Selected excerpt -
Helvetica

Sebastiaan at the Cocoia blog goes off on one about Helvetica Erik Spiekermann, a great type designer, was asked in the eponymous Helvetica movie; “Why, 50 years later, is [Helvetica] still so popular?” Erik stares into space a few seconds, pondering, sighs, then answers: — “I don’t know… Why is bad taste ubiquitous?” Times like … Continue reading “Helvetica”

Sebastiaan at the Cocoia blog goes off on one about Helvetica

Erik Spiekermann, a great type designer, was asked in the eponymous Helvetica movie;
“Why, 50 years later, is [Helvetica] still so popular?”
Erik stares into space a few seconds, pondering, sighs, then answers:
— “I don’t know… Why is bad taste ubiquitous?”

Times like this, designers really annoy me. In fact, all sorts of opinion bigots annoy the shit out of me. I can’t be bothered paying for clothing labels, I don’t give a shit which music is cool and I don’t want some UI bigot telling me what I should be liking. You’re no better than that prick who shows people how to be naked. I don’t think being naked is an issue for over 50% of the UK. It’s being clinically obese that is an issue for them (and I say this as someone who is working to lose weight). But sure it’s okay if you’re in danger of a heart attack if you just wear these clothes which are ‘in’ this season.

Wankers.

I am not wrong for liking Helvetica. It’s my opinion. I like the way it look on the virtual page as I type. Just because it offends some hoodie-wearing designer prick, doesn’t make me wrong. I’m not so impressed with all of this avant garde, manufactured-quirky shit that keeps being thrown out there. It’s all as authentic-quirky as a Marilyn Manson video. Cynically manufactured beyond that inch of life.

If I like something and you don’t, be thankful for diversity. The world would be a boringly shit place if we all liked the same stuff.

8 thoughts on “Helvetica”

  1. I believe this post here is an example of “Going off” where as Sebastiaan’s post is an organized presentation of why helvetica may not be best suited to a UI.

  2. Cawlin, did you miss the quote? “Why is bad taste ubiquitous?”

    How elitist and self-masturbatory can you get? He defines what he doesn’t like to see as ‘bad taste’?

    Or do you have another definition of bad?

    Really curious.

  3. Danny, I did read it. Read the quote:

    Why is Helvetica so popular?
    Why is bad taste ubiquitous?

    I think that pretty much sums up that Spiekermann has his own design agenda and considers your taste to be ‘bad’ if you like Helvetica.

Listed records -

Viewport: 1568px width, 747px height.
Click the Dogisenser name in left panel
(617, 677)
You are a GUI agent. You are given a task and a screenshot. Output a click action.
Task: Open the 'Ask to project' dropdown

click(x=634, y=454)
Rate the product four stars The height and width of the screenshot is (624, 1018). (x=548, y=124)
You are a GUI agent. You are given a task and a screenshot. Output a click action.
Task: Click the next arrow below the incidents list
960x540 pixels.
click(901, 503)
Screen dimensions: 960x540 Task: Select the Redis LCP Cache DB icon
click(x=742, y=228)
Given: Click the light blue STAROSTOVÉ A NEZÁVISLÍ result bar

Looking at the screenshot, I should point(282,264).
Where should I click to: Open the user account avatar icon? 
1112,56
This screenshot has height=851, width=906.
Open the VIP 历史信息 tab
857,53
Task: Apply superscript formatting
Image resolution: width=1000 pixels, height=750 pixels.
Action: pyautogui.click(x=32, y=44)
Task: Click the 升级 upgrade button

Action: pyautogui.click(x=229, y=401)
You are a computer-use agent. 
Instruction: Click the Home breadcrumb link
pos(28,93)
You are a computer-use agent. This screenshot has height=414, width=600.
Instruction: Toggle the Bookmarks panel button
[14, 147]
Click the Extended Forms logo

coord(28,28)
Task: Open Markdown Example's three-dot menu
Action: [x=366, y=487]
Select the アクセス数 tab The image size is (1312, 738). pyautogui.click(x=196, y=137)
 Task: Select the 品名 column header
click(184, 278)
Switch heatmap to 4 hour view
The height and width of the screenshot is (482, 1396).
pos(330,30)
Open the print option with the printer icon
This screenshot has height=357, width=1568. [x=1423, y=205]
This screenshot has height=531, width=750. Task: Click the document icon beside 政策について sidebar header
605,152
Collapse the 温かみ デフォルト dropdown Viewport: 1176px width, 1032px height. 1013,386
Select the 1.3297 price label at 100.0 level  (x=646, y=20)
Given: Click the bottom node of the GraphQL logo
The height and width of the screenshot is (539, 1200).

Task description - Set down a part of the Helvetica post word for word. Begin at the words "How elitist and" and stop after the words "Helvetica so popular?".

Exercise answer -
How elitist and self-masturbatory can you get? He defines what he doesn’t like to see as ‘bad taste’?

    Or do you have another definition of bad?

    Really curious.

  3. Danny, I did read it. Read the quote:

    Why is Helvetica so popular?